First COPD Patient Enrolled in Phase 4 Study of Yupelri vs. Spiriva
A first patient has been enrolled in a Phase 4 study of the effectiveness of Yupelri (revefenacin) against Spiriva (tiotropium) in improving lung health in adults with severe chronic obstructive pulmonary disease (COPD).
The respective safety of these two approved, once-daily COPD maintenance treatments will also be evaluated.
Yupelri, developed by Theravance Biopharma and Mylan (now part of Viatris), is a bronchodilator, a type of medication that relaxes and widens the lung airways, making breathing easier. It is available as a solution to be inhaled through a nebulizer, a small machine used to turn liquid into a fine mist.
Its U.S. approval in 2018 was based on data from several Phase 3 studies showing Yupelri’s superiority over a placebo at ameliorating lung function in patients with moderate to severe COPD.
Spiriva, a bronchodilator by Boehringer Ingelheim, is available in two forms: Spiriva HandiHaler, a dry powder for inhalation approved by the U.S. Food and Drug Administration in 2004, and Spiriva Respimat, an inhalation spray, approved in 2014.

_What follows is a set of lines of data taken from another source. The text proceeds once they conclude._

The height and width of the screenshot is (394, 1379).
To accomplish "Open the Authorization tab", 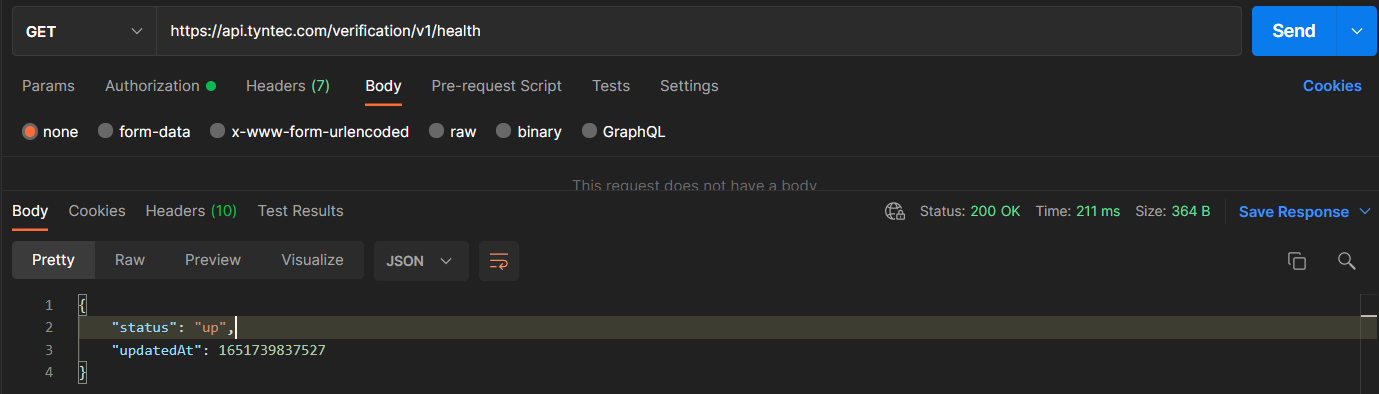I will click(160, 86).
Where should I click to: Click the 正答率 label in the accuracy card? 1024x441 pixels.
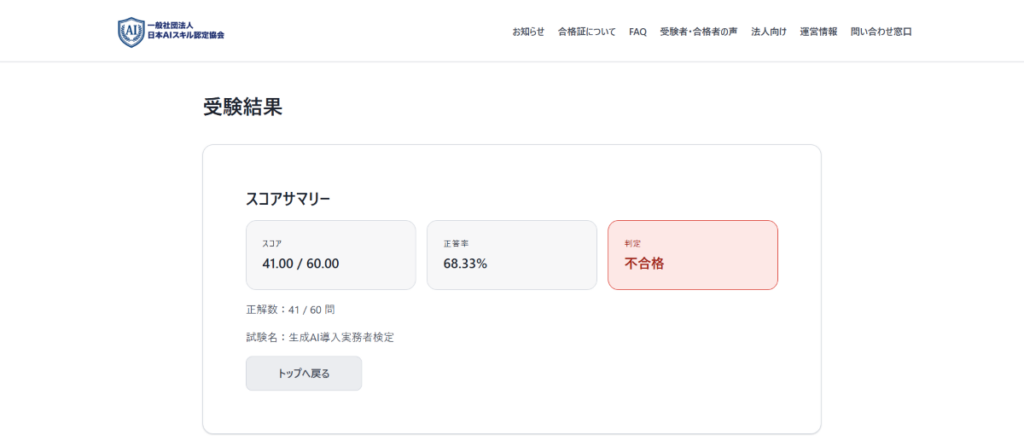(x=454, y=244)

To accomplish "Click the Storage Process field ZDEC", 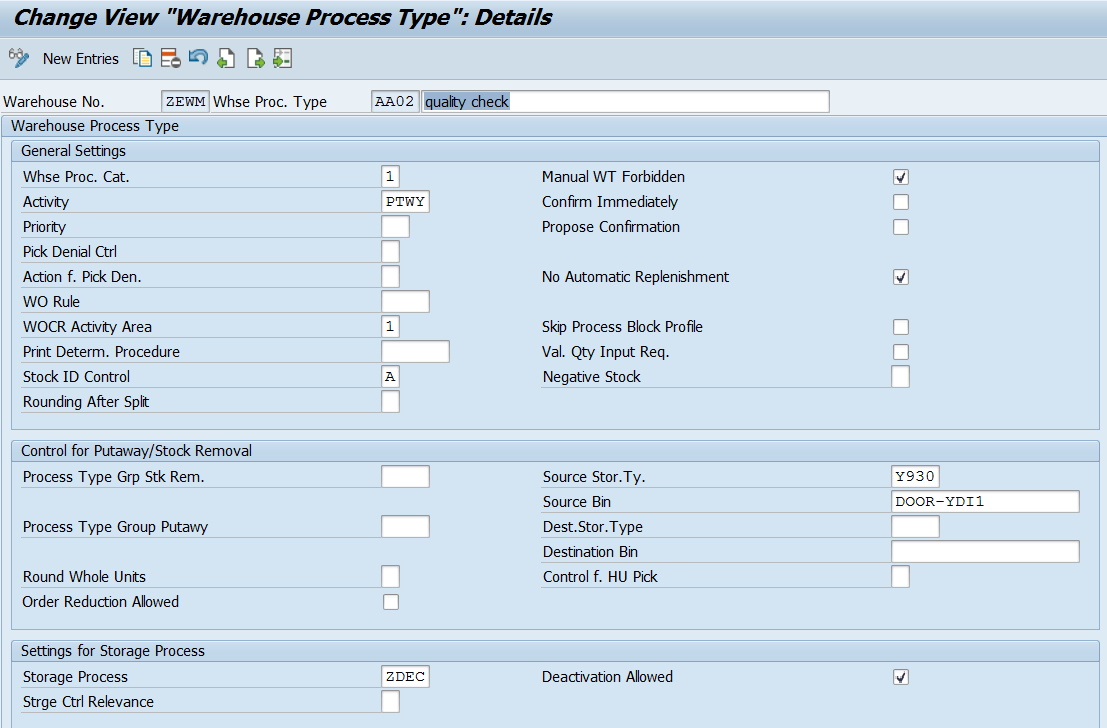I will (405, 677).
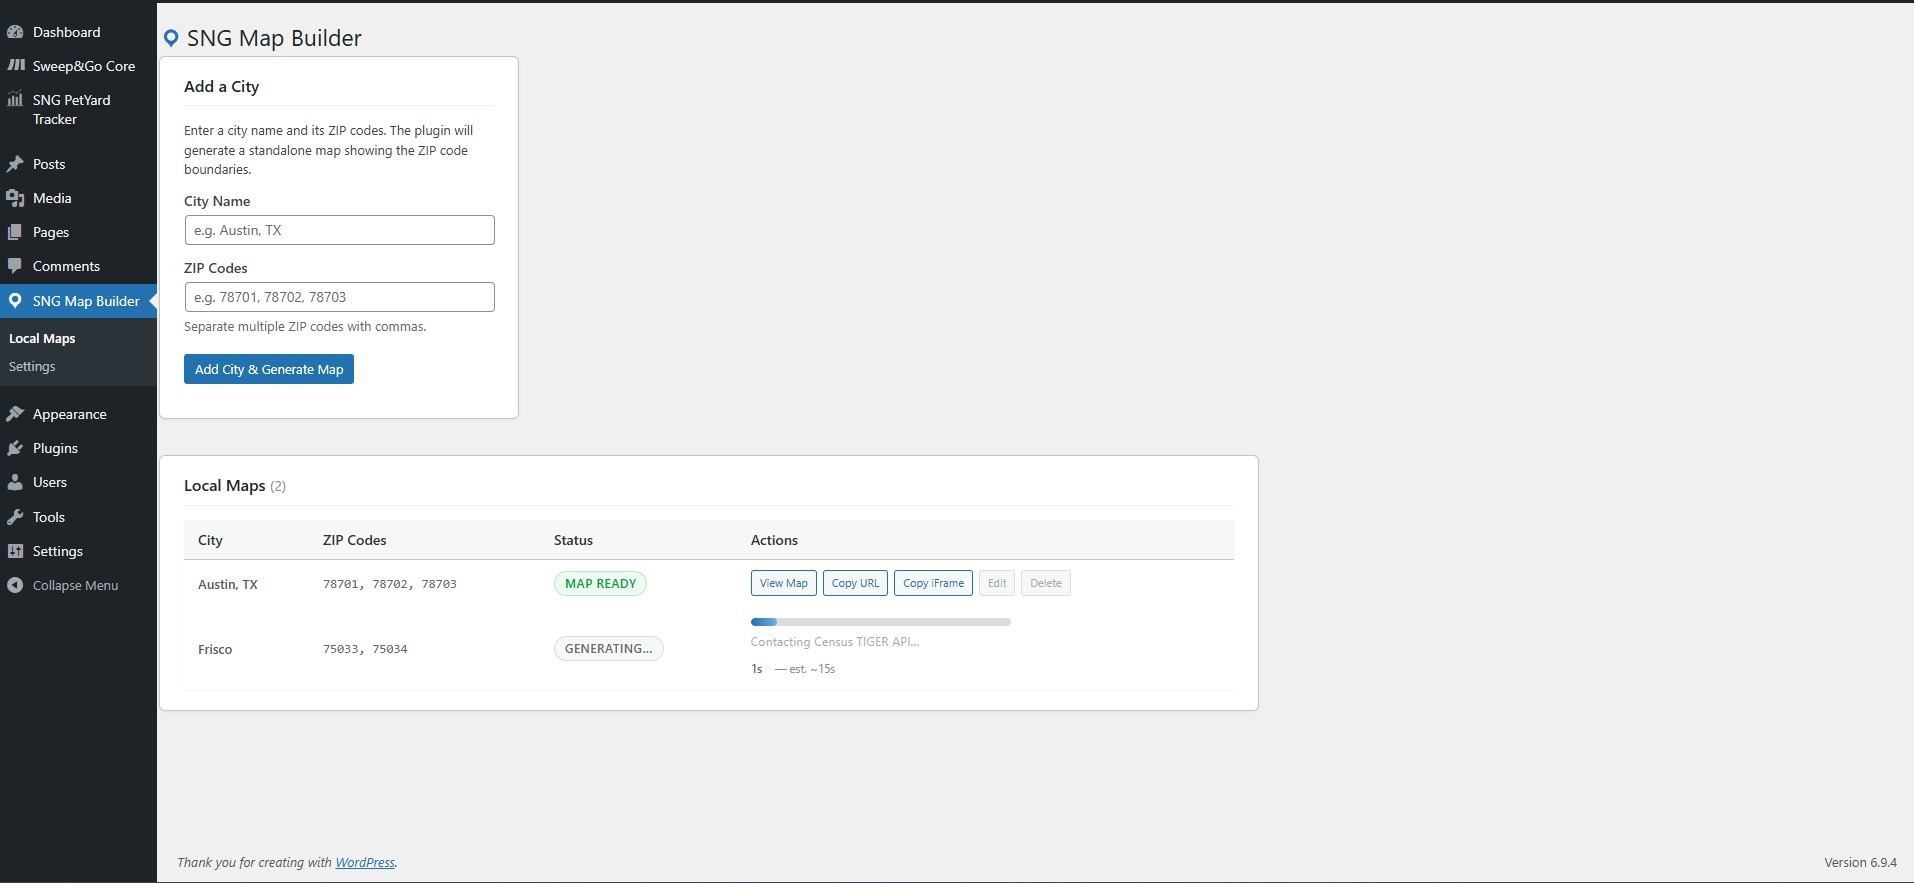Click the Posts pushpin icon
Viewport: 1914px width, 883px height.
[15, 164]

The double-blind and parallel-group Phase 4 study, called PIFR-2 (NCT05165485) and sponsored by Theravance and Viatris, aims to look more closely at the effects of Yupelri on lung function — relative to Spiriva and against a placebo — in adults with severe to very severe COPD and suboptimal inspiratory flow rate, a measure of inspiratory effort.
Up to 366 adults, ages 40 and older, will be enrolled in the PIFR-2 trial, and randomly assigned to treatment either with Yupelri inhalation solution, delivered once daily through a standard jet nebulizer, or with the Spiriva HandiHaler once daily; others will be assigned to a placebo for each therapy. Dosing will run for 12 weeks (about three months).
PIFR-2 is recruiting or preparing to recruit patients at multiple sites across the U.S.; contact and site information is available here.
Its primary goal will be to assess changes in forced expiratory volume in one second (FEV1) — a lung function parameter that measures how much air a person can forcibly exhale in one second — from the study’s beginning of the study until its end. The effects of treatment on other measures of lung health, as well as on the use of rescue therapies, will also be evaluated.
The trial is set to conclude in September, and top-line data are expected in the first quarter of 2023.
“We, and our partner Viatris, believe we have just scratched the surface of Yupelri’s contribution to the COPD community,” Rick E. Winningham, CEO of Theravance, said in a press release. “The enrollment of the first patient in the Phase 4 PIFR-2 study demonstrates, through continued investment in controlled clinical studies, our commitment to provide healthcare professionals with the evidence needed to design personalized treatment plans in order to make better informed decisions for their COPD patients.”